Pour précision, la CDC a, en 2022, levé des fonds de l’ordre de 571,7 MDT pour le capital Investissement dont 213 MDT ont été consacrés au capital retournement contre 68,6 MDT en 2021, ce qui élève la part du capital retournement à 41,8% du montant des investissement contre 20% en 2021.

L’un des premiers fonds de retournement est le fonds Inkadh, précise Mme Gharbi lancé en réponse à la crise COVID-19 en Tunisie en partenariat avec l’USAID et géré par la société de gestion Mac Private Management pour un montant global de 50 MDT, co-souscrit principalement avec Amen Bank.

La CDC a également lancé l’Initiative ASPIRE, un fonds pour promouvoir la résilience des PME tunisiennes, dans le cadre de son Fonds d’urgence de 700 millions de dinars.  Et en ce moment même, la CDC œuvre pour la mobilisation d’une ligne de financement de 200 MDT. Hormis, son rôle de gestionnaire de la ligne, la CDC y sera, aussi, souscripteur à hauteur de 40%. D’où un effet de levier de 300 MDT en plus des 200 MDT mobilisés.

Des fonds qui permettront de soutenir les entreprises en difficultés qui peuvent changer leur situation et reprendre le chemin de la croissance.

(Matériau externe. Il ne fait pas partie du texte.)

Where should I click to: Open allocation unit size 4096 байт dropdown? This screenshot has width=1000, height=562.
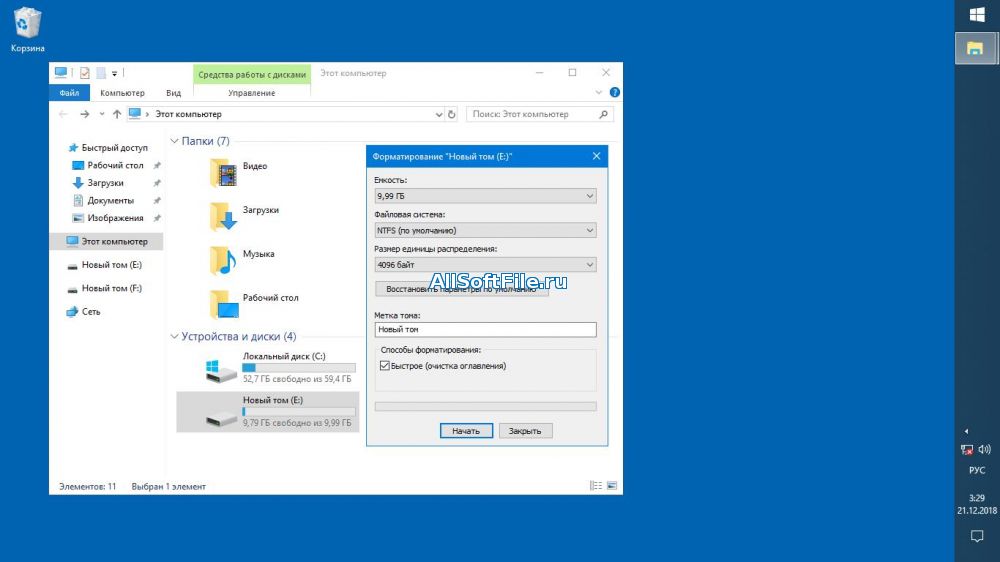point(485,265)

Pour Khalil Laabidi, consultant « United Advisers », les difficultés financières sont souvent à l’origine des retournements d’entreprises. La gestion de la crise financière nécessite une analyse minutieuse de la situation financière, la mise en place de mesures d’urgence pour préserver la trésorerie, la négociation avec les créanciers et l’élaboration d’un plan de restructuration financière solide.

Pour y arriver il faut d’abord identifier des sources de financement alternatives dont les fonds de retournement, réduire les coûts non essentiels, trouver des investisseurs potentiels, et renégocier les modalités de paiement avec les fournisseurs. Mais pour réussir la restructuration, il faut bousculer les habitudes des employés et parties prenantes, les rassurer et les sécuriser et rétablir la confiance entre l’équipe dirigeante et les employés et entre l’entreprise et ses partenaires externe.

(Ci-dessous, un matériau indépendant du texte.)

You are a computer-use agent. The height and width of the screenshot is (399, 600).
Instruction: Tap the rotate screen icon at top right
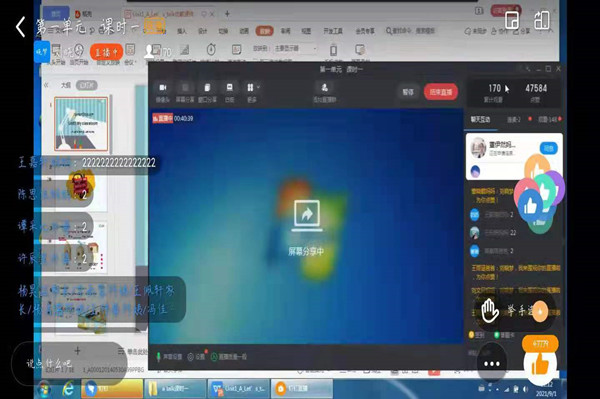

Ce processus ne peut avoir du succès sans une communication ouverte et transparente, l’implication des employés dans le processus de prise de décision, l’identification des principaux acteurs du changement, et la mise en place de mesures d’accompagnement telles que des formations ou des programmes de développement professionnel peuvent aider à surmonter la résistance au changement.

Mais tout ceci ne saura se faire sans un soutien externe. La mission de retournement est complexe d’où l’importance de sa conduite par des experts spécialisés et expérimentés pour identifier rapidement les dysfonctionnements et déterminer les axes correctifs.

En Tunisie, un grand nombre d’entreprises auraient pu être sauvées si elles avaient été conscientes de l’importance des fonds de retournement et avaient eu la modestie de faire appel à des managers externes pour les accompagner dans le processus de retournement et de restructuration.